## [TASK INPUTS]
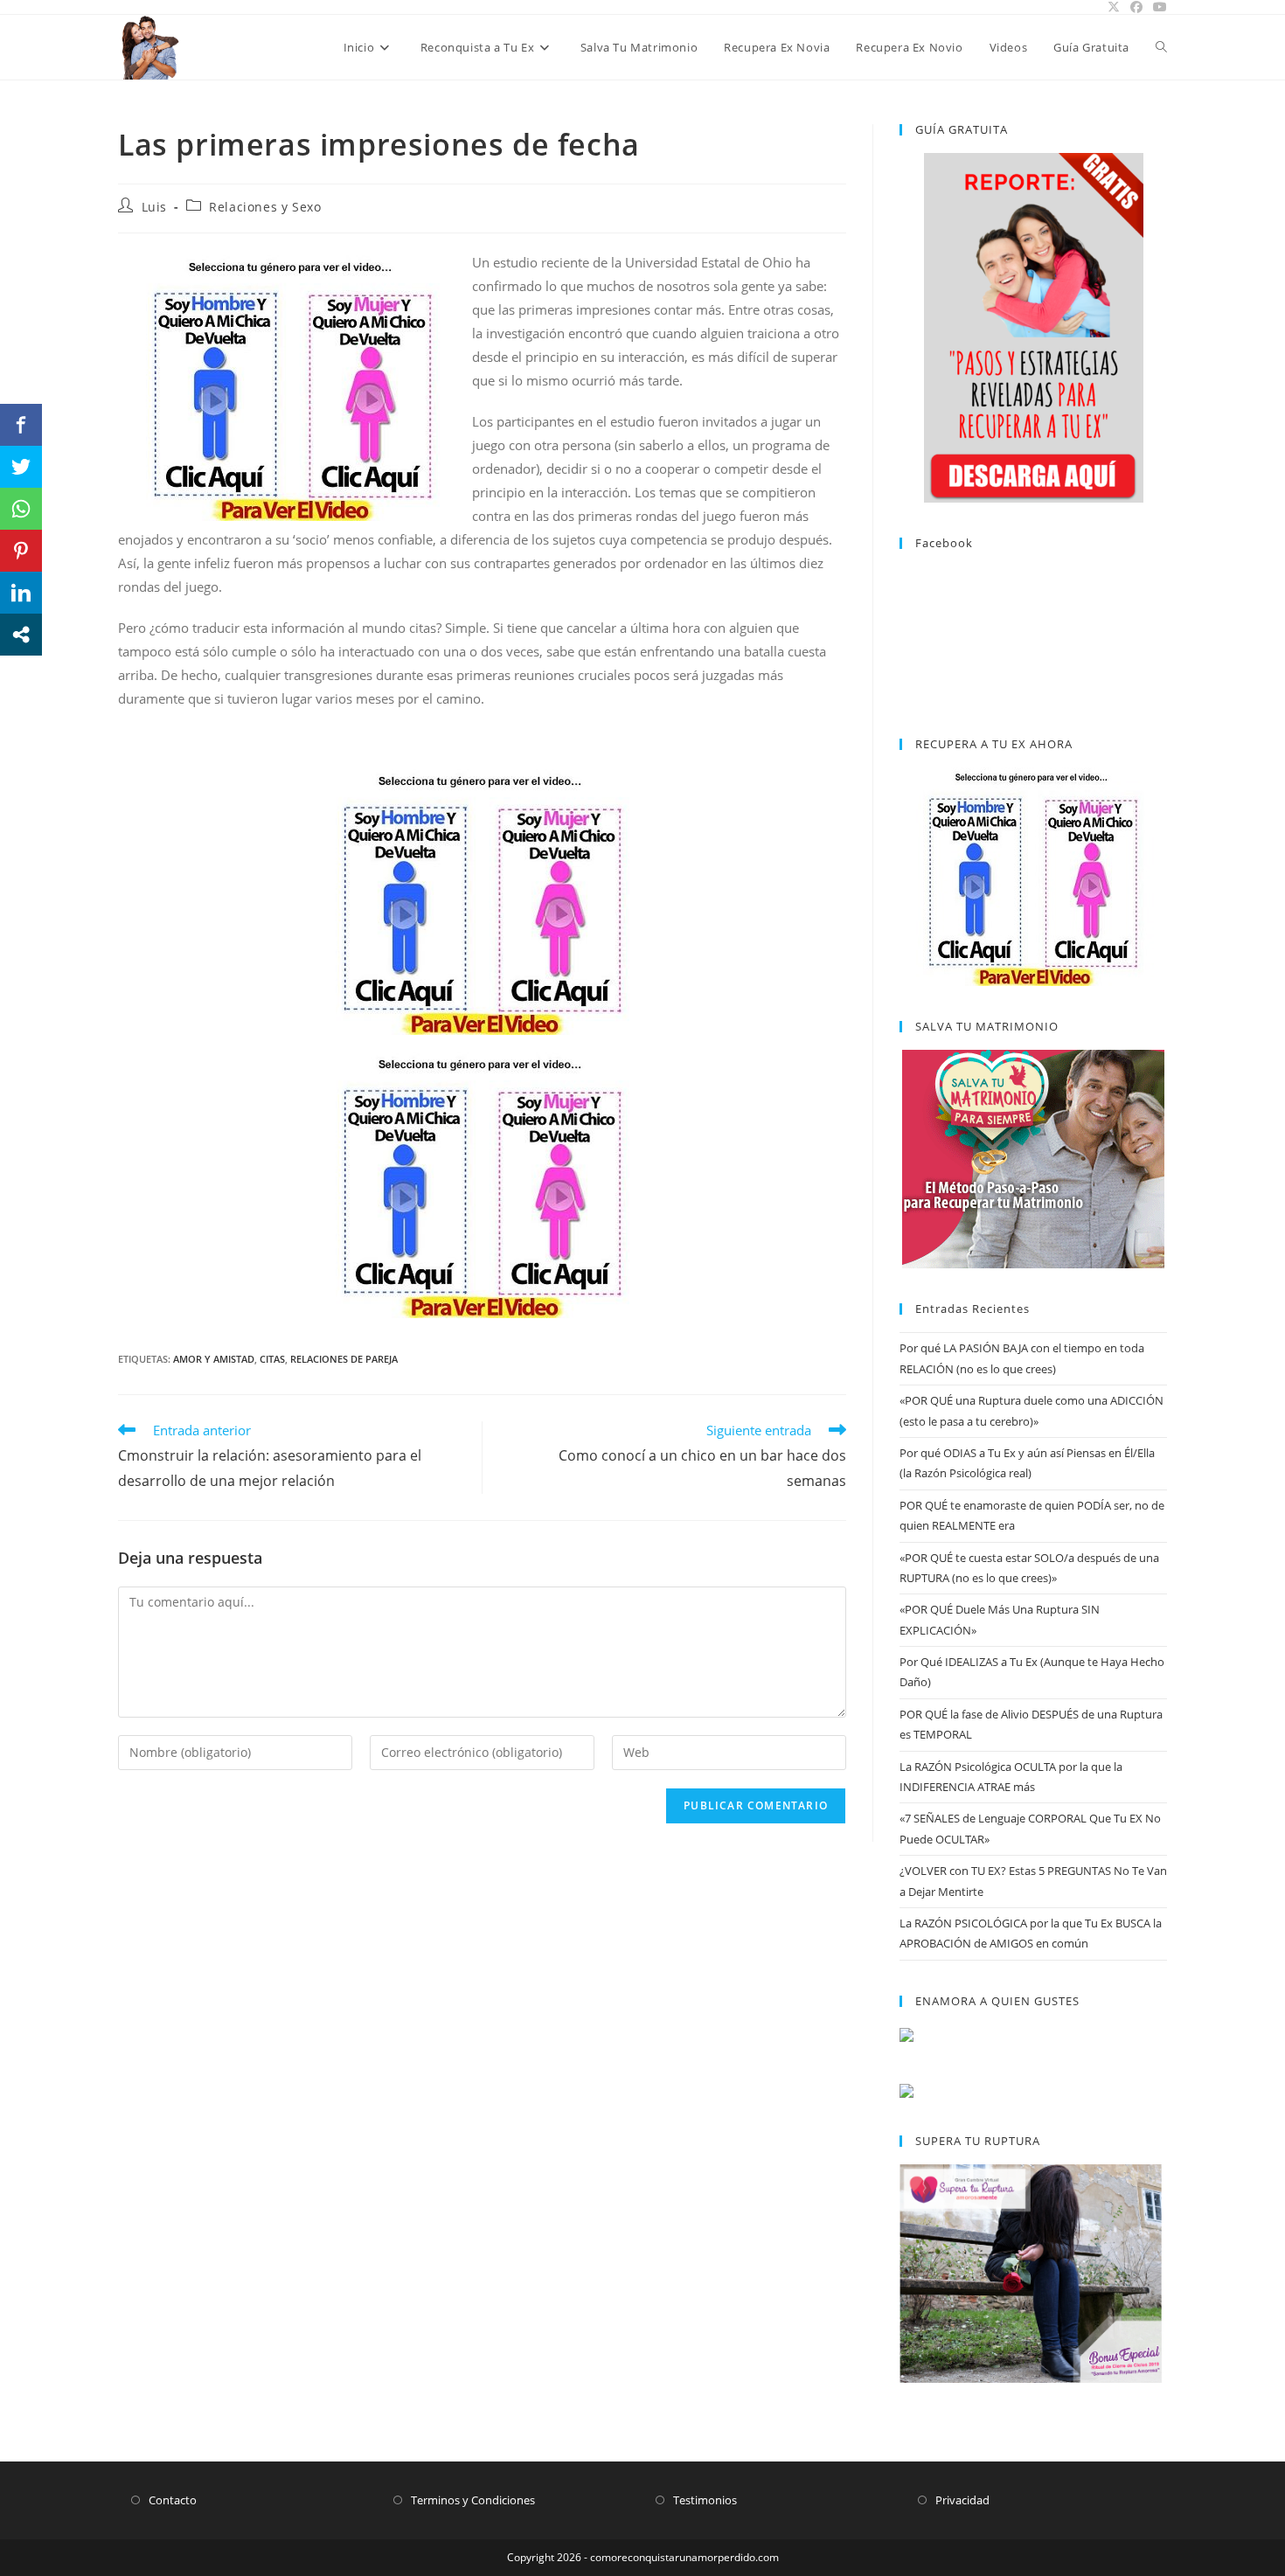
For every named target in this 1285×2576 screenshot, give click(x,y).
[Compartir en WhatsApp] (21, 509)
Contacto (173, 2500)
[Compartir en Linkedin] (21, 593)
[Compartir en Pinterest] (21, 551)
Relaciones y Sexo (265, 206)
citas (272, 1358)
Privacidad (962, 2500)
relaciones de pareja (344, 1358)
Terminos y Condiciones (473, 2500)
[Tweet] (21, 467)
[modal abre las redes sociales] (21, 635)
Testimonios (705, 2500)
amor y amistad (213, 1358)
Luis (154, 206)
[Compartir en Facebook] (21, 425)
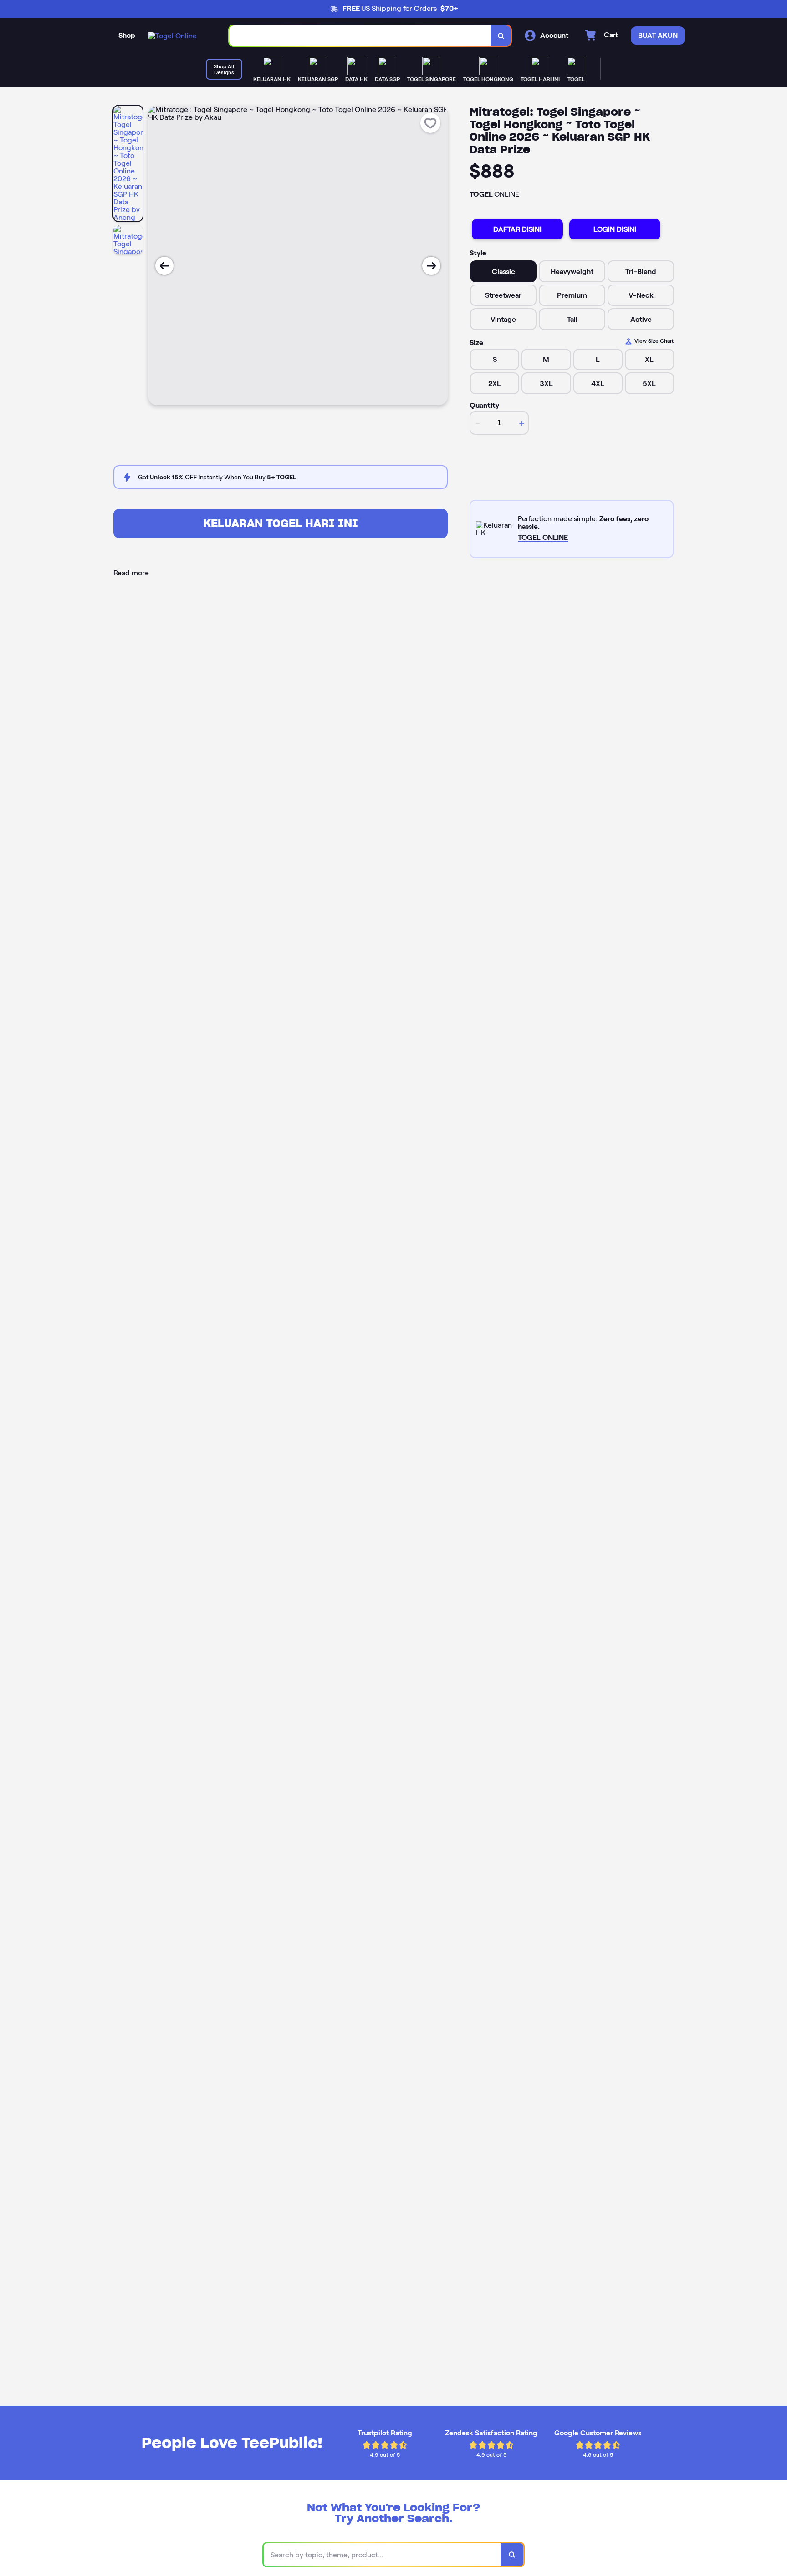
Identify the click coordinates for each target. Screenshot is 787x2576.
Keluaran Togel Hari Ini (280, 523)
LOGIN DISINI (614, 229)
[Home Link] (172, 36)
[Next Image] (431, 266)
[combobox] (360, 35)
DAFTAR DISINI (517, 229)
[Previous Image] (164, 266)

## [WHAT THIS TASK INVOLVES]
Please give the records again word for word, omitting all images.

## [ANSWER TO THIS TASK]
For every named target in this 1285×2576 screenshot, give click(x,y).
[Compartir en WhatsApp] (21, 509)
Contacto (173, 2500)
[Compartir en Linkedin] (21, 593)
[Compartir en Pinterest] (21, 551)
Relaciones y Sexo (265, 206)
citas (272, 1358)
Privacidad (962, 2500)
relaciones de pareja (344, 1358)
Terminos y Condiciones (473, 2500)
[Tweet] (21, 467)
[modal abre las redes sociales] (21, 635)
Testimonios (705, 2500)
amor y amistad (213, 1358)
Luis (154, 206)
[Compartir en Facebook] (21, 425)
Identify the click coordinates for each target. Screenshot is 787x2576.
Keluaran Togel Hari Ini (280, 523)
LOGIN DISINI (614, 229)
[Home Link] (172, 36)
[Next Image] (431, 266)
[combobox] (360, 35)
DAFTAR DISINI (517, 229)
[Previous Image] (164, 266)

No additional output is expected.